I feel very relaxed when my alarm rings, waking me bright and early at 9am, UTC+3. Eastern European Summer Time. Greek time.
The series of debacles that defined my journey here are virtually forgotten (I’ll be entirely forgiving and happy as soon as my luggage arrives from its detour in Germany…) as I descend into the lobby of the Hotel Handakas. It feels less like a hotel and more so like a home. The family that owns the hotel and their friends sit around the television that hangs in one corner, talking to each other with loud voices and lively gestures. They wave and make exuberant exclamations in Greek as I pass by. I smile and wave back, making a mental note of learning how to greet them in their language as soon as possible. A buffet is laid out, offering drinks, fresh fruits, and Greek yogurt, as well as bread, cheese, and ham. Some of the hotel guests are already up, either sitting at the tables inside or indulging in some sun on the loungers by the pool.

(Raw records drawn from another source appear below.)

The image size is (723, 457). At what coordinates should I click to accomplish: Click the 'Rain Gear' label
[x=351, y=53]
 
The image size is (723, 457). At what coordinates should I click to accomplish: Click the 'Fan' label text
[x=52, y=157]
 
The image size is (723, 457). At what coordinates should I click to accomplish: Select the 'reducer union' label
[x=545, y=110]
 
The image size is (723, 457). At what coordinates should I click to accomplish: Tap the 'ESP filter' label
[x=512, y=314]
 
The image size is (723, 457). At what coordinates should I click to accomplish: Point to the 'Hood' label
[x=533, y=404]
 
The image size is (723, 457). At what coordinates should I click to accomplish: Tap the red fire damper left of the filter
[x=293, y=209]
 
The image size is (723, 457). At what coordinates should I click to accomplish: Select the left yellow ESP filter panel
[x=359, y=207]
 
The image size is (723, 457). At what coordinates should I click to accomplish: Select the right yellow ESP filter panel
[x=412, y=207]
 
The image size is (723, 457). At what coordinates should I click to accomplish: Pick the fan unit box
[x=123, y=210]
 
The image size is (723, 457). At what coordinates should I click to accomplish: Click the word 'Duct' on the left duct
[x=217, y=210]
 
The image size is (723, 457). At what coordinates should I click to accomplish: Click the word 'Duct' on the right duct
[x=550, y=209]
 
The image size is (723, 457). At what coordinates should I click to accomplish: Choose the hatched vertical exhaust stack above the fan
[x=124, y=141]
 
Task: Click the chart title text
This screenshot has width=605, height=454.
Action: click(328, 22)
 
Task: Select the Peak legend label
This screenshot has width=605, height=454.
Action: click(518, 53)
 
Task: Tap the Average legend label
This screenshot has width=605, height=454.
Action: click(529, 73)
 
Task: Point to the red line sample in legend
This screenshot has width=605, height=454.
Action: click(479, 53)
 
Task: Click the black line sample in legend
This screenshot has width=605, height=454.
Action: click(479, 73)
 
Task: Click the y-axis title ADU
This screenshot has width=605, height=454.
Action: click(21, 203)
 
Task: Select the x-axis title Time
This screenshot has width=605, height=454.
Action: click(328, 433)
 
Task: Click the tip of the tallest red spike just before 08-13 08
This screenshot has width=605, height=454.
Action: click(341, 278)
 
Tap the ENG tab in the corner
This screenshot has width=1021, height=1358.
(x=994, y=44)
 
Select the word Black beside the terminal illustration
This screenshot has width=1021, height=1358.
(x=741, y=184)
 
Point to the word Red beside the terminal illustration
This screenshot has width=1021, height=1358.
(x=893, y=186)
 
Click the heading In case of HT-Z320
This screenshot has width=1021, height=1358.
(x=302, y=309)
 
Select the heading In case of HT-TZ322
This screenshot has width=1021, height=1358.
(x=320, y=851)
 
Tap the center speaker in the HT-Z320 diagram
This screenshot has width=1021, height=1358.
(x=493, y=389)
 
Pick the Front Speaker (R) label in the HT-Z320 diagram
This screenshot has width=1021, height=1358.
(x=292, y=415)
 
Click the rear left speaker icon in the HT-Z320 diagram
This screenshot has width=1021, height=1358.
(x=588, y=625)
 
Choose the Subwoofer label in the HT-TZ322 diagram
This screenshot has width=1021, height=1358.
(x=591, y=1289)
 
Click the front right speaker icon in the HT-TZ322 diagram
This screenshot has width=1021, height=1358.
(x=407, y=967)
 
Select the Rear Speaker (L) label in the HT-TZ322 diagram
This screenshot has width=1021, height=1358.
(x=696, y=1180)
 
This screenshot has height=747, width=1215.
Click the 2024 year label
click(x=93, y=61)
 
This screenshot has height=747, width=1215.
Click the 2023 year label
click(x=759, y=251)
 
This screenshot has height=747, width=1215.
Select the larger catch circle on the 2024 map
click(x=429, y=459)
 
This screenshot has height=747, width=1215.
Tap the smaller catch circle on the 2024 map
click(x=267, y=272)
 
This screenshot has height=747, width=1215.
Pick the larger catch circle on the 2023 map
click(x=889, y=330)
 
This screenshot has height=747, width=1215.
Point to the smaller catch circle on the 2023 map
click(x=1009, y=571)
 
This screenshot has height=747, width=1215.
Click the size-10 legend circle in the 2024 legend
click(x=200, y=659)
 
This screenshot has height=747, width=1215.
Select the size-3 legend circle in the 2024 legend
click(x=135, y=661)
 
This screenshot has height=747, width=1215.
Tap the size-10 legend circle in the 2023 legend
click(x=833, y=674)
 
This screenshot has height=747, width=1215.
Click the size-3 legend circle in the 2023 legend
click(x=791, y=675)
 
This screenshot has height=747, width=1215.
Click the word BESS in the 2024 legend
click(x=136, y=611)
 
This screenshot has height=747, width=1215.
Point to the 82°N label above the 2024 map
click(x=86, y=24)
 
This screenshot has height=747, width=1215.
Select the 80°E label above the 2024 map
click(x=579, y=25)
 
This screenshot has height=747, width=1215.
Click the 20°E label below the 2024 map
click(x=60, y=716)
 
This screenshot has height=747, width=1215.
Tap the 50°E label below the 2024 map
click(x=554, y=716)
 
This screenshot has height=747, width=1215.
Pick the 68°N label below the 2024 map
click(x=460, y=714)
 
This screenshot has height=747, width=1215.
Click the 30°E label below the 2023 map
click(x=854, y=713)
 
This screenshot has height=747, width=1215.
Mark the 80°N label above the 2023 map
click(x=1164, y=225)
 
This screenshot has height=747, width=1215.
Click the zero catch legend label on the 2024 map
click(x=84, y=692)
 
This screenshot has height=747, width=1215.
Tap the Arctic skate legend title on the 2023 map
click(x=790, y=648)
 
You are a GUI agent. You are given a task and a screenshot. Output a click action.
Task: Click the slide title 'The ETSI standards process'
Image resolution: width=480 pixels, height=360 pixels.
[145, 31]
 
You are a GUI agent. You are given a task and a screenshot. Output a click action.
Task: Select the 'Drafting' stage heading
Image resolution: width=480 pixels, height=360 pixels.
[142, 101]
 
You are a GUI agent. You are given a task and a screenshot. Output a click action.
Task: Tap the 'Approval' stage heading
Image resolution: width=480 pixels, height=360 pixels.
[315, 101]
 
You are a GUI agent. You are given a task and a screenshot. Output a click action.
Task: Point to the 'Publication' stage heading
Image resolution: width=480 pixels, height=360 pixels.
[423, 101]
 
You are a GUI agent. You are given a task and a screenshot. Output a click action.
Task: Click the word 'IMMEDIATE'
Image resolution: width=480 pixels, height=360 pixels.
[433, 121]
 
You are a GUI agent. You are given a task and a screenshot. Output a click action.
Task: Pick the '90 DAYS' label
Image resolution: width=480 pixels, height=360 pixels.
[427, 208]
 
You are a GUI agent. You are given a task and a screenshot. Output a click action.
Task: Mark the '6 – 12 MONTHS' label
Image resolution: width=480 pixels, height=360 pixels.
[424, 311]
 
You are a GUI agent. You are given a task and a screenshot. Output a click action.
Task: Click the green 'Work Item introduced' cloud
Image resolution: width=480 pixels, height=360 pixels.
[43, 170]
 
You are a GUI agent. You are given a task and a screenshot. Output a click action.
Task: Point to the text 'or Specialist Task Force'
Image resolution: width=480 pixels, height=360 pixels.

I grab some yogurt, a banana, and apricot marmalade before joining the other family-Kimberly and her two sons, Sonny and Chet, all Canadian!- that is volunteering with me during these two weeks. There are only four of us on this particular service trip, which is due in no small part to the financial crisis plaguing the country at this time I imagine. Our Team Leader isn’t here yet.
“Sleep well?” Kimberly asks me. I nod vigorously, the 9-hour sleep interlude a welcome blessing after close to 30 hours with no sleep.
We enjoy breakfast and have additional respite until 11:00am, the start time of orientation. Our Team Leader, Sam, is a British-born woman that moved to Greece when she married her husband. She has lived here for 23 years since then. It’s fascinating to watch her swap from speaking her native English in a crisp British accent to the vibrancy and pronounced gesticulations of Greek.
“Was it difficult to acclimate to Greek culture?” I ask her. She pauses for a moment.
“No. Not at all,” She says. “A lot of my friends had difficulties with it, but I was fine.”
I’m not entirely surprised by her answer.
It’s nice outside by the pool. We sit on the lounge chairs, sipping ice cold water, going through formal introductions and discussing the philosophy and policies of the service program.
“We don’t force our way into communities, we only go where we’re invited,” Sam explains. The Greece service program in Gazi County came about when its Mayor saw a picture of Global Volunteers assisting other communities. After having the information page translated for him, he reached out and requested a similar service program in his municipality. This was back in 2005. 10 years and 102 service teams on (we are the 103rd!), the Greece program is thriving and its presence is requested in neighbouring communities.
However, expansion is contingent on there being enough volunteers. The financial crisis has made some reticent about visiting the country. Perhaps potential visitors think that the daily withdrawal limits, the existing austerity measures, and the upcoming referendum are causing unrest that will eventually break out into violence.
“There was a rally and half of the people there were for a yes, and the other half were for a no. And there was no violence,” Sam says.
“That’s more than can be said for some Canadian demonstrations,” Kimberly comments. I give a wry laugh of agreement.
With regards to the financial limits specifically, tourists are fortunate enough to not be impacted by them. We can withdraw up to our daily limits. And it’s certainly not impossible to access an ATM.
“I passed by one earlier. No line,” Sam tells me. I can’t guarantee that you will have the same experience should you come to Greece, so you can grab some extra cash just to be safe. Credit cards are accepted in most locations, however.
And, most importantly, in all this worry over ourselves- us, the privileged tourists, especially those of us coming from countries such as Canada-we lose sight of the bigger picture.
“Unemployment is at 28%. Suicide is up by 48% since 2009,” Sam recites the facts grimly. “Before now, I had never seen a family eat from trash cans. But there they were, right outside of a school in Amoudara as my daughter and I were walking by. We were both shocked. She had never seen that either, of course.”
I wince. No one speaks. There’s nothing to say.
Proficiency in English is required here in order to be able to attend university. This need isn’t addressed sufficiently by the curriculum. Children need to seek private instruction outside of school, but this is expensive. There are far too many families living under the poverty line, after all. And this is where it all begins to fall into perspective.
Even if one child takes something away from the English lessons that my fellow volunteers and I provide, that means that they can go to university, should they wish to. They can receive an education and work toward being able to provide for themselves and their families. They can mentor and inspire others to pursue the same path. This isn’t a complete solution for a country and a people that have been suffering for so long, but it’s a start. So no matter how nervous I am, I’ll be saying something to myself that I really never could have said before:
There is a need for this. What I’m doing is important. It’s essential.